═════ Data for the task ═════

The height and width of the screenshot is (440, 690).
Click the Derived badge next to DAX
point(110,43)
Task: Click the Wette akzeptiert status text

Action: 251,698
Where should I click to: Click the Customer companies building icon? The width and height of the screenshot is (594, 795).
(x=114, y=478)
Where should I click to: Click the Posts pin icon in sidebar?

═════
═════ Data for the task ═════

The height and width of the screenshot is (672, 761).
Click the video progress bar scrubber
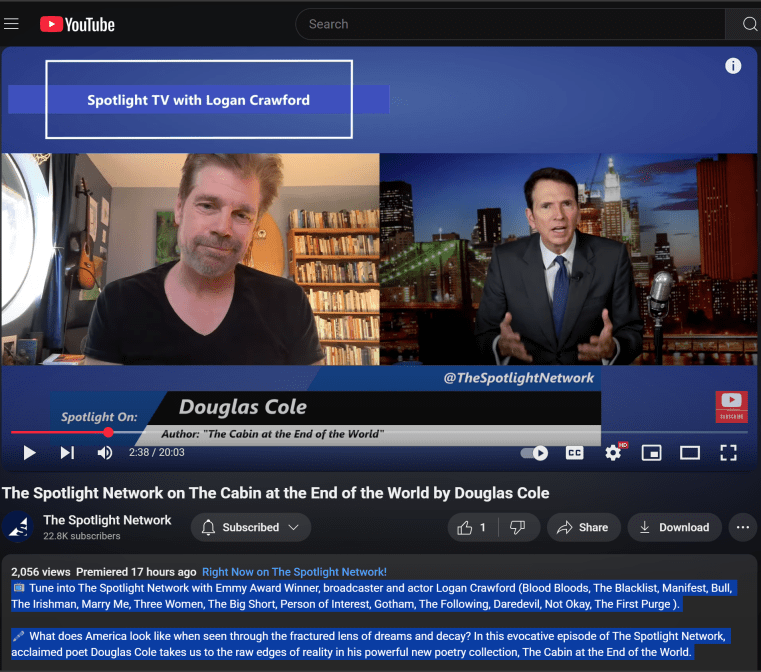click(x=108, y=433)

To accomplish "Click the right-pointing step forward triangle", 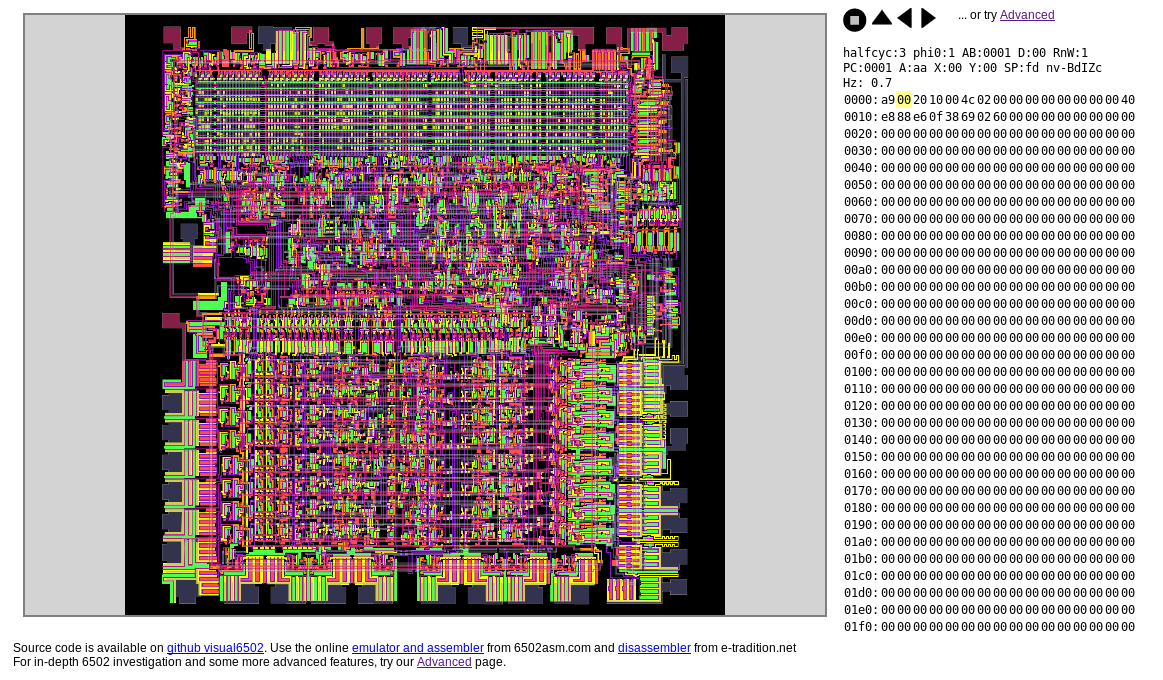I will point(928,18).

═════
═════ Data for the task ═════

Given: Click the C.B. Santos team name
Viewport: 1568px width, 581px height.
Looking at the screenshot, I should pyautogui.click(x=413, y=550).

═════

Starting with the line that holds "The height and width of the screenshot is (440, 690)." and ending with the line that holds "Where should I click to: Click the Posts", retype every line in the data above exactly, and nothing else.

The height and width of the screenshot is (440, 690).
Click the Derived badge next to DAX
point(110,43)
Task: Click the Wette akzeptiert status text

Action: 251,698
Where should I click to: Click the Customer companies building icon? The width and height of the screenshot is (594, 795).
(x=114, y=478)
Where should I click to: Click the Posts pin icon in sidebar?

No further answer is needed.